Collection entries:
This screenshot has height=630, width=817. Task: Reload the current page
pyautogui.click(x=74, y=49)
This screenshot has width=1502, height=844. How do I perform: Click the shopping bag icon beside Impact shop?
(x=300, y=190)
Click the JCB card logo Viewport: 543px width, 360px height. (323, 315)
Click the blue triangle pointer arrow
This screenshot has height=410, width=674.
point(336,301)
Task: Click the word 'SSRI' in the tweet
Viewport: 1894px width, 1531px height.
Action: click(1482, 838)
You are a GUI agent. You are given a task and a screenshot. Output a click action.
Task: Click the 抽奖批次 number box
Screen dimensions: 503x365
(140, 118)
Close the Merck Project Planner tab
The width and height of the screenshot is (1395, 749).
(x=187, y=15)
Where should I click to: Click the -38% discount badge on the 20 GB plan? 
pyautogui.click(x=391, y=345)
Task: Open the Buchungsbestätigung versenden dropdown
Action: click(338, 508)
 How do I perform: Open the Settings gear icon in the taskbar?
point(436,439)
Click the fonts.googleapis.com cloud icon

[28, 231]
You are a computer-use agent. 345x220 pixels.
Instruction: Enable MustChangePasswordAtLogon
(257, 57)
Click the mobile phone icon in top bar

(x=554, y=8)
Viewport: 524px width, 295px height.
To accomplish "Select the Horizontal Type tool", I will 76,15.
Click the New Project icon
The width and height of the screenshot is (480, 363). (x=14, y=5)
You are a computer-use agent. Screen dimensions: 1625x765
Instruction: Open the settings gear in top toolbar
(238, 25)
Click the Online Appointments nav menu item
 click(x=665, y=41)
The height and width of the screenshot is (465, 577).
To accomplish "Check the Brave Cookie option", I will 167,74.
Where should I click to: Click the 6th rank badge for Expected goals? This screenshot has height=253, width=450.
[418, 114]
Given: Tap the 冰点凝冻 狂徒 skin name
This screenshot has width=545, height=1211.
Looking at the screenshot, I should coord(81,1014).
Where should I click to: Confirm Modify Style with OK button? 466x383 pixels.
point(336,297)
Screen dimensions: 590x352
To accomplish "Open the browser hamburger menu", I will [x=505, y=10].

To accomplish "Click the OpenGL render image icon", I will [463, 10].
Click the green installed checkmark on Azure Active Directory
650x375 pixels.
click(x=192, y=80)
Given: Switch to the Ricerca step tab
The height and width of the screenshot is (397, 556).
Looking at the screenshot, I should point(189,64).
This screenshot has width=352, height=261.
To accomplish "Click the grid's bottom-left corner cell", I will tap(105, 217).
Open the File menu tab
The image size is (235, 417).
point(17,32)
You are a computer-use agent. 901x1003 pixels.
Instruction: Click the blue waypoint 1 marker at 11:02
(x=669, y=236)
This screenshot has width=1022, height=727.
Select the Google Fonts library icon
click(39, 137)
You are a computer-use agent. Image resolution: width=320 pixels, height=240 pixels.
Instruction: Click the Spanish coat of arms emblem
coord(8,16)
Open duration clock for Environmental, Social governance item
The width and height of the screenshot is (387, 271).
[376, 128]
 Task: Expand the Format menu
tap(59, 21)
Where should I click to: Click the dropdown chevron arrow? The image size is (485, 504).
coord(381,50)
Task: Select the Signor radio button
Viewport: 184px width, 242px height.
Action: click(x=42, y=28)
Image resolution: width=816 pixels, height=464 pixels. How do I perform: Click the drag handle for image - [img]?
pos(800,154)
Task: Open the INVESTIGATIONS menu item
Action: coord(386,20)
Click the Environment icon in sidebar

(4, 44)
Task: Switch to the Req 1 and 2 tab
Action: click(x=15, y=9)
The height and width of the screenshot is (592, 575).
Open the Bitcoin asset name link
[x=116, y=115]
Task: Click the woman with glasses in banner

Work item
The word "agent" appears in how many lines of the data? Answer with only the number.

Response below
5